While some were sure that the casting was a dig at Torrance, others claimed he was based on Labour’s Duncan Hothersall. And the Daily Record’s political editor, David Clegg, jokingly claimed credit for inspiring the character.

It seems the SNP employed that canny advertising trick of making party-pooper Davey whoever we wanted him to be.

Taking the speculation a bit too far was LibDem MSP Alex Cole-Hamilton. He was so certain of the SNP’s vision for their new video that he wrote to Ofcom to complain about the way in which the party “lampooned” a Scottish journalist with their Davey character; and said his inclusion amounted to a “worrying challenge to freedom of the press”.

He also complained that the SNP breached the broadcasting code, in terms of accuracy, in his complaint to Ofcom and in a motion in Parliament, saying: “In a segment of the broadcast the script claimed that an achievement of the SNP government was the introduction of free personal care for the elderly.”

The broadcast didn’t in fact claim that the SNP government introduced the policy (it was introduced by the Labour-LibDem coalition in 2002) but its inclusion on a list of other things “the SNP have done for us’’ nevertheless proved contentious. In response to the charge of being deliberately misleading about their achievements, some on Twitter pointed out that the SNP have maintained free personal care for the elderly despite austerity and, as such, including it on the list of achievements is justified.

You’ve got to admire Cole-Hamilton’s brazen ownership of the mantle of “accuracy” though, given his party’s past difficulties with the truth. The infamous abandoned tuition fees pledge and the memory of Alistair Carmichael’s #FrenchMemoGate porky pies and court proceedings are still fresh in the minds of voters. Recently, there were rumblings of disapproval when LibDem MP Jo Swinson was awarded a CBE, despite being investigated by the Police Scotland over spending in the General Election. Let he whose party has never knowingly or inadvertently misled voters cast the first stone, etc.

It is my fervent hope that this moderately entertaining stooshie will start a trend for all party political broadcasts to follow.
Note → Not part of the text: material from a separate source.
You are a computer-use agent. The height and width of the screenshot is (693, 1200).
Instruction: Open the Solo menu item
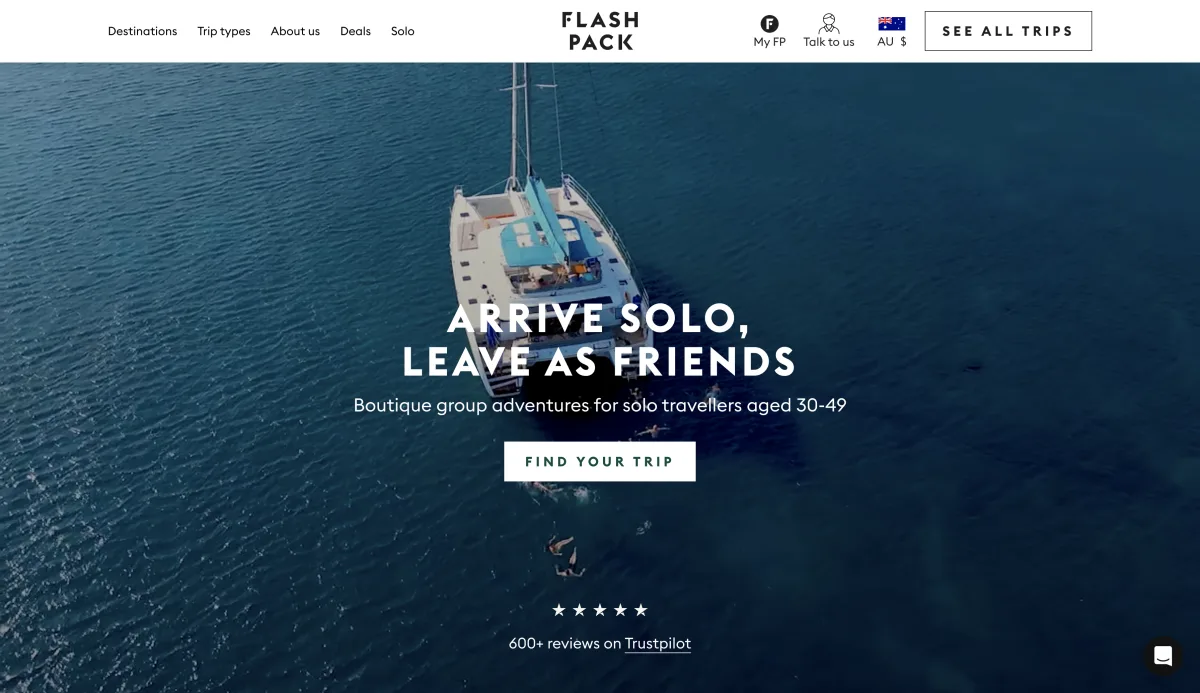403,31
I demand to be able to play spot the score-settling in each one.

Perhaps in Scottish Labour’s we’ll see an Alex Salmond look-a-like being loudly heckled by Richard Leonard or gently chastised in a heart-not-really-in-it kind of way from Jeremy Corbyn.

The Scottish Greens would be missing a trick if they didn’t get their own back for the relentless cheek that Murdo Fraser dished out to them last year.
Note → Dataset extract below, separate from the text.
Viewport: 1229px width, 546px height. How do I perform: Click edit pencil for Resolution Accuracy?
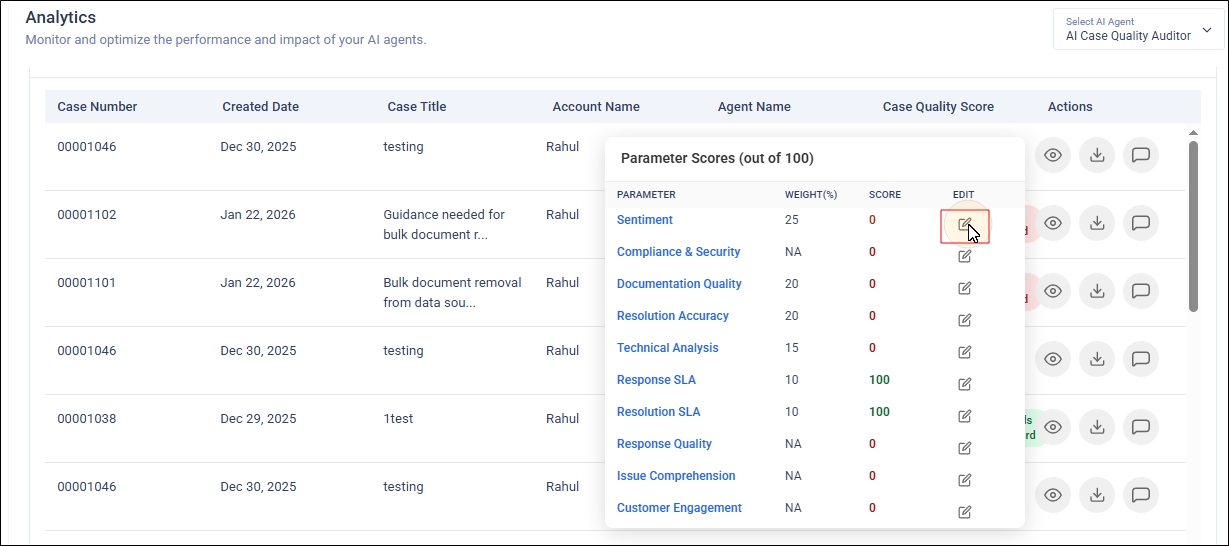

Sadly, I fear the LibDems are probably too mature to get involved in such silliness, so they should just have Willie Rennie fleeing down a soft-play slide shouting “WILLIE RENNIE!!” on a loop.

And as for the Scottish Conservatives; if there isn’t a National columnist brutally lampooned in one of their future party political broadcasts then I personally will be extremely disappointed.

Far be it for me to use my column to lobby the Tories but I’d just like to point out that I’m quite easy to imitate.

Red lipstick, resting bitch face: it will be uncanny. Lampoon away.